Written exercise 1: Extract each line from the rows that contains the string "Expand", matching case exactly.

Source document:
That’s why it was very gratifying to see that the Chianti Classico Consorzio and the Italian government have given official recognition to subregions within the Chianti Classico zone.  I can appreciate the reluctance to do so; for many consumers, the confusion between or conflation of Chianti Classico and Chianti wine is real, and the latter has its own subzones to add to the mix.  But one would struggle to find a fine wine region with Chianti Classico’s size and history that hadn’t articulated the various regional differences within its borders in some manner.  Keen observers and the region’s own winegrowers have long been aware of these differences, but having them officially recognized makes it easier for newcomers in particular to explore the DOCG’s wines with confidence.

Written exercise 2: Resume the text on Chianti Classico's subregions, picking up right after its final sentence.

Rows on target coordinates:
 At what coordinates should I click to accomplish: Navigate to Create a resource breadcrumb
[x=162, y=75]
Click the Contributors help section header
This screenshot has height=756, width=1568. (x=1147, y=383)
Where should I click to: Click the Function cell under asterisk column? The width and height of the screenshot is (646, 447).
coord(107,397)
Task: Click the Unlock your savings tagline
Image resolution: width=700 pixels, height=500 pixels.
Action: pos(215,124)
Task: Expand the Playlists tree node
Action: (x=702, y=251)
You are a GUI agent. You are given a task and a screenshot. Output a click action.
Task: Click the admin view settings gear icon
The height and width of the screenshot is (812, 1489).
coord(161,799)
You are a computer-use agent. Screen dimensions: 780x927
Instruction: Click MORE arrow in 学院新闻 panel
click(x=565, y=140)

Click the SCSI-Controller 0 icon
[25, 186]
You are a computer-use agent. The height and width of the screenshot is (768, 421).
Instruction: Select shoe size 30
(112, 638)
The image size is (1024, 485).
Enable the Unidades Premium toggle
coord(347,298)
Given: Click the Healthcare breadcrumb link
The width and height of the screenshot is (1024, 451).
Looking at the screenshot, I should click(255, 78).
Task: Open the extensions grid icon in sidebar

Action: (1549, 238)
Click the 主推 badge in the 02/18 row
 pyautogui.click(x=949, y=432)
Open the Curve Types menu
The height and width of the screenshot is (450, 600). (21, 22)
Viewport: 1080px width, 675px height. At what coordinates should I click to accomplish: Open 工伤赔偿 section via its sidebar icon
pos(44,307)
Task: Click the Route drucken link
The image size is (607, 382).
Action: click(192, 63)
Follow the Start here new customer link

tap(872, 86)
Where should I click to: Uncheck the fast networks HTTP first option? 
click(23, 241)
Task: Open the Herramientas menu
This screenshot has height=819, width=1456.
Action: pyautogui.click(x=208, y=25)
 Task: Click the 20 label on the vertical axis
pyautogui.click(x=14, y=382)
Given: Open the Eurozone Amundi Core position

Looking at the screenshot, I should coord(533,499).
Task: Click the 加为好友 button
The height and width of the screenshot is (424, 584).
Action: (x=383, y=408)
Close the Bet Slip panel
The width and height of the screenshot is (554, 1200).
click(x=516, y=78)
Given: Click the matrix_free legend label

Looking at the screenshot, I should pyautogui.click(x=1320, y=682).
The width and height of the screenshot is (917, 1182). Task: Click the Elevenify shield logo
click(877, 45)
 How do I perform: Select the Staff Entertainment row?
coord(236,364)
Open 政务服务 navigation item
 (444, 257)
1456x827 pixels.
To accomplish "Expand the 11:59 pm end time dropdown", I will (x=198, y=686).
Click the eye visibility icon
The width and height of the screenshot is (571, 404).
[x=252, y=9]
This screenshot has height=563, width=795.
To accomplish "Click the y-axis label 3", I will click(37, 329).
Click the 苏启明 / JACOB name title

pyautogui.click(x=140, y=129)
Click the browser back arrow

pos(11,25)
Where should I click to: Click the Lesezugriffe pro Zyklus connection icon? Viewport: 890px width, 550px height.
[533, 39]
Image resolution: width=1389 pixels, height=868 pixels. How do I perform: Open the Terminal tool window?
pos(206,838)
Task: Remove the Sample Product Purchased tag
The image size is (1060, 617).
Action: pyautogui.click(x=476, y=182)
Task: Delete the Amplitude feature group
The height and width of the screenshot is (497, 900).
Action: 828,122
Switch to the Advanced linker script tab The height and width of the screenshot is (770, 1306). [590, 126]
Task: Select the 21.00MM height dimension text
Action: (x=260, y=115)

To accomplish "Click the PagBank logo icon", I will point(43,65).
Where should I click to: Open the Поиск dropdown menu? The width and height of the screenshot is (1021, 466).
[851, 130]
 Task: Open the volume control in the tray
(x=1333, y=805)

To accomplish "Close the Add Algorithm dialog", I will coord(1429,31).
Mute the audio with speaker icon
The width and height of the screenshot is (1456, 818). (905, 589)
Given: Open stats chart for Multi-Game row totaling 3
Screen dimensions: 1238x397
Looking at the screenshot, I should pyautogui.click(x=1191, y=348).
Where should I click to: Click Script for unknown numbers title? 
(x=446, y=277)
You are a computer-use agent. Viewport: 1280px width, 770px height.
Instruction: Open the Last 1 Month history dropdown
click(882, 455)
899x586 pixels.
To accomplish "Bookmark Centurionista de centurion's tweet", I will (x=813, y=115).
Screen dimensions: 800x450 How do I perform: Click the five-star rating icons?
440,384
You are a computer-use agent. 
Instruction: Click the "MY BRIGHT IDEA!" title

Written reply 1:
Task: Expand the Playlists tree node
To accomplish "Expand the 11:59 pm end time dropdown", I will (x=198, y=686).

Written reply 2:
The Consorzio hasn’t rushed in, however.  For now, only Gran Selezione wines will be able to bear a Unità Geografiche Aggiuntive (UGA), as the new designations are called, on the label.  Eventually it’s expected that Riservas and Annata Chianti Classicos will be able to use the designations as well.  There are 11 UGAs.  In some areas there are subdivisions that are somewhat provisional; producers in those areas will have three years to decide which they would prefer to use.  

Last month the Consorzio presented a tasting of eleven wines at a venue in New York City, each representing one of the new UGAs.  The results were very convincing, with clear differences between the wines.  Italian journalist Alessandro Masnaghetti led the presentation for the most part, together with Consorzio Chairman Giovanni Manetti, who made a point that echoed much of my own thinking about red wine styles of late.  He pointed out that a couple of decades ago the differences between these sub-regions might not have shown themselves as convincingly as they do now; the so-called “international style” that was so dominant for a time – higher alcohol, more extracted, and heavily oaked – would have obscured them.  I think this is true in many other regions, and the fading of the international style really has allowed individual regions to show their own character, as well as subregions, as we see here, to do the same.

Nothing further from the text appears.